Edmer argued at the hearing that they were represented by other counsel in the State Court proceeding and that they failed to submit certain evidence to the State Supreme Court which they submitted to the undersigned. However, "it is not enough ... that defendants could now make a more persuasive argument.... The law of the case will be disregarded only when the court has `a clear conviction of error'". Fogel v. Chestnutt, 668 F.2d 100 (2d Cir. 1981), cert. denied, 459 U.S. 828, 103 S. Ct. 65, 74 L. Ed. 2d 66 (1982), quoting Zdanok v. Glidden, 327 F.2d 944, 953 (2d Cir.1964), citing, in turn, Johnson v. Cadillac Motor Car Co., 261 F. 878, 886 (2d Cir.1919). We do not have such a conviction, and consequently Edmer's motion for a preliminary injunction must be, and the same hereby is, denied.
For all of the above reasons the parties' cross-motions for preliminary injunctive relief must be, and hereby are, denied.
 A sixth defendant, Mr. Jay Schwartz, was released as a party by the plaintiff on the first day of the hearing held to consider the cross-motions.
 Messrs. Zager and Flanagan are the founders and sole shareholders of Gemini.
 It is questionable whether any of the parties gave proper consideration to what comprises Edmer's "average variable cost" on any of its products in question here. When asked what Edmer's "cost" was on a case of Windex and whether Edmer made a "profit" on a sale at $16 per case and whether such sale was below "your cost," Mr. Bernard Zeitlin replied $11.05 a case and "yes" and "no" to the respective questions (Tr. pp. 1207-08).
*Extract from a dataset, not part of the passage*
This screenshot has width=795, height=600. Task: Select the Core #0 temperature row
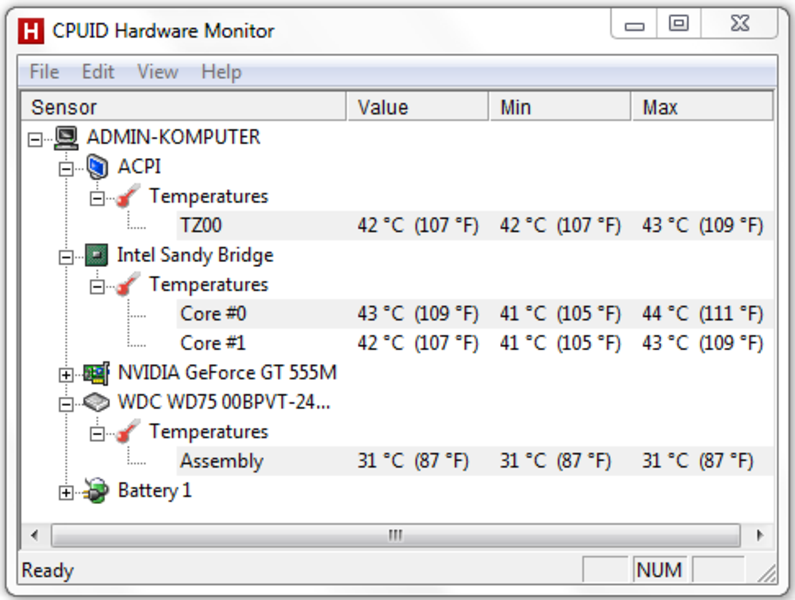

Left unspecified was a statement of what other "costs" may have been involved besides "acquisition cost."
 While we have used the 100% mark-up to approximate Edmer's acquisition cost for each item, there would be nothing to prevent either Edmer or Gemini from showing a different acquisition cost, "average variable cost," etc., at a trial, if any, in this case.